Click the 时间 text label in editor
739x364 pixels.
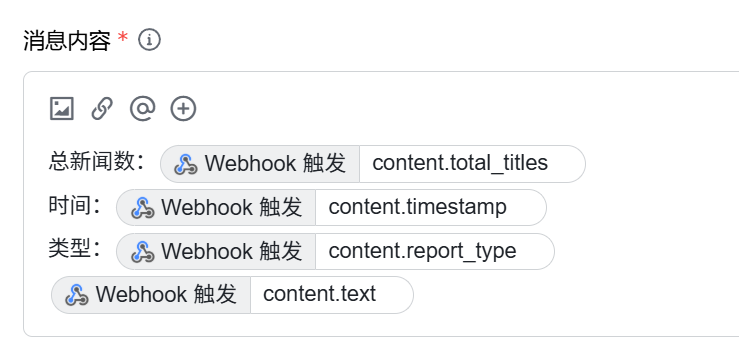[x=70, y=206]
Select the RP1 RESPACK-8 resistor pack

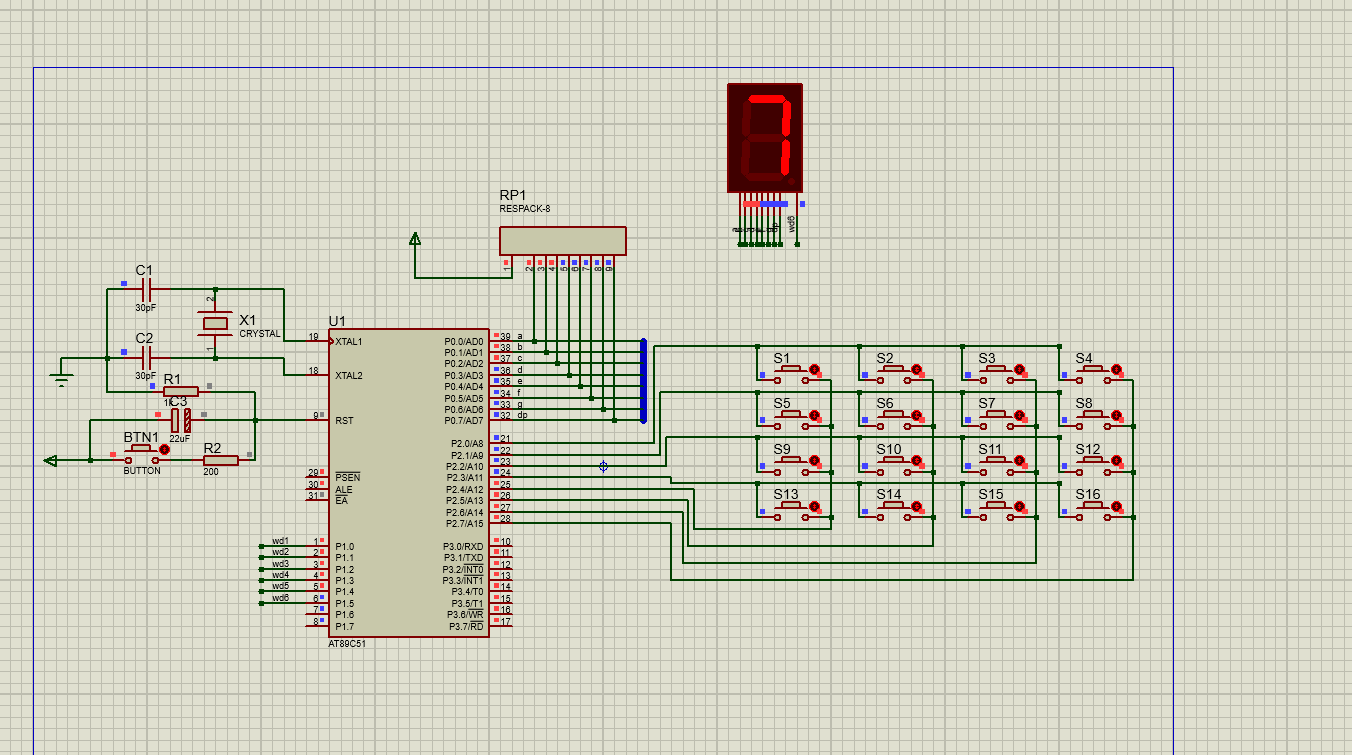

--

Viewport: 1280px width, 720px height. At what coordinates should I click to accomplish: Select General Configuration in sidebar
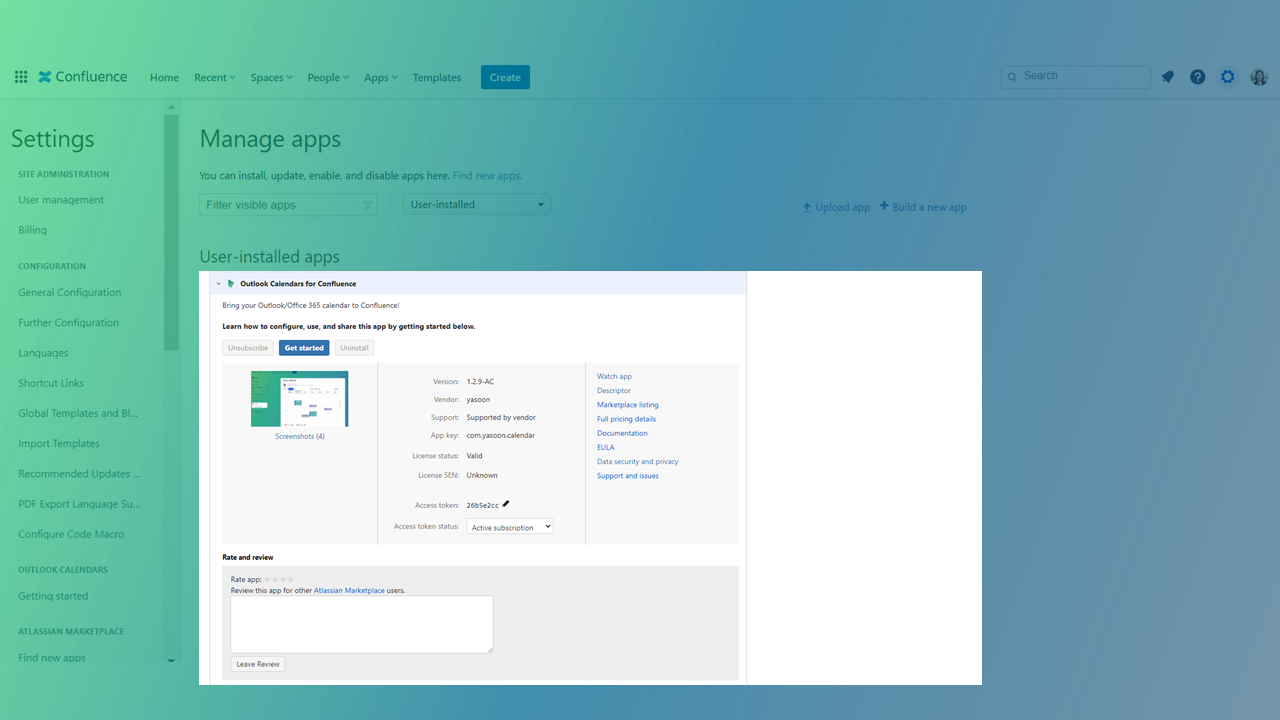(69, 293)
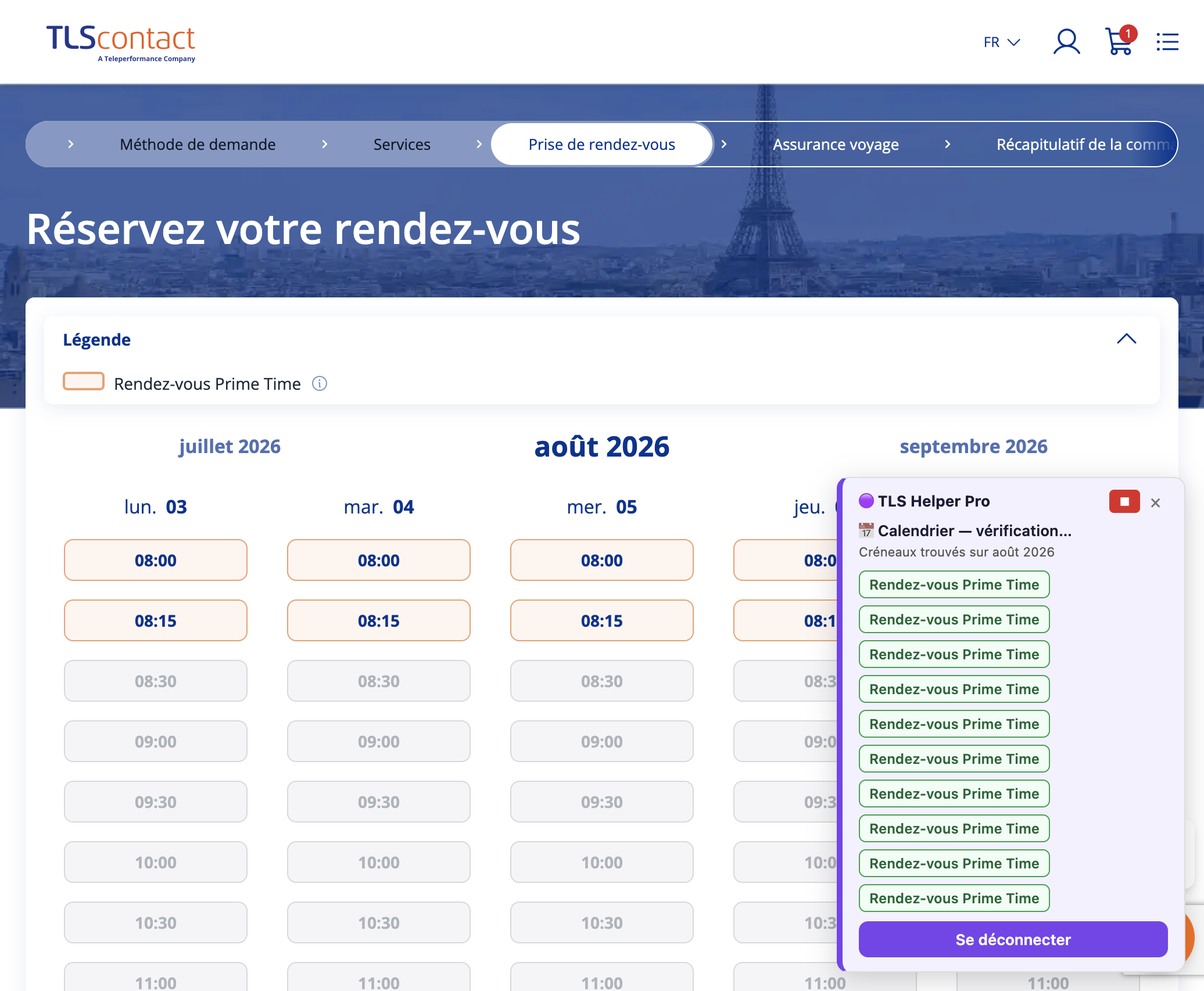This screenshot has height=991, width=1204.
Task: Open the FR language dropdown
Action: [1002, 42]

* * *

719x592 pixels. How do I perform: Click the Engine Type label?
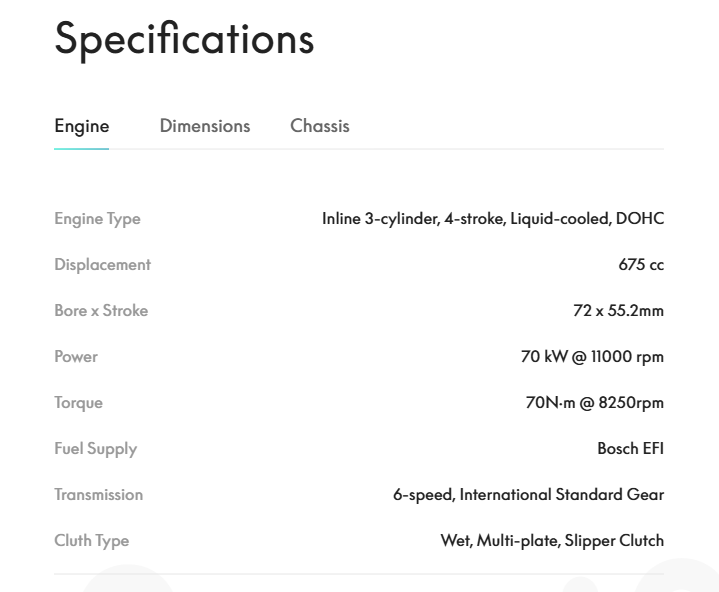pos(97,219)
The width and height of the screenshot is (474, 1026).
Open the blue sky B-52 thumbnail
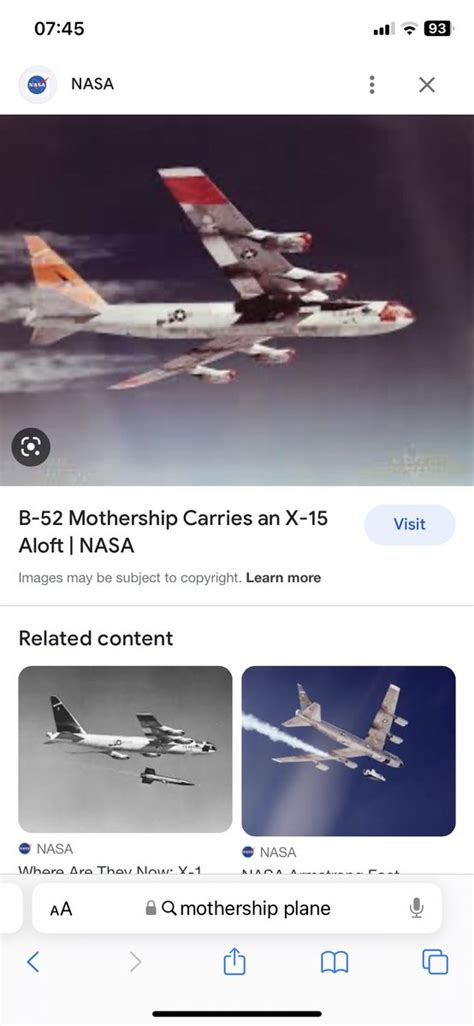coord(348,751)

_What you should do:_
Transcribe only the lines above that start at the line containing "Click the 时间 text label in editor" and end at the line containing "Select the RP1 RESPACK-8 resistor pack". Omit pictures.

_Task response:_
Click the 时间 text label in editor
739x364 pixels.
[x=70, y=206]
Select the RP1 RESPACK-8 resistor pack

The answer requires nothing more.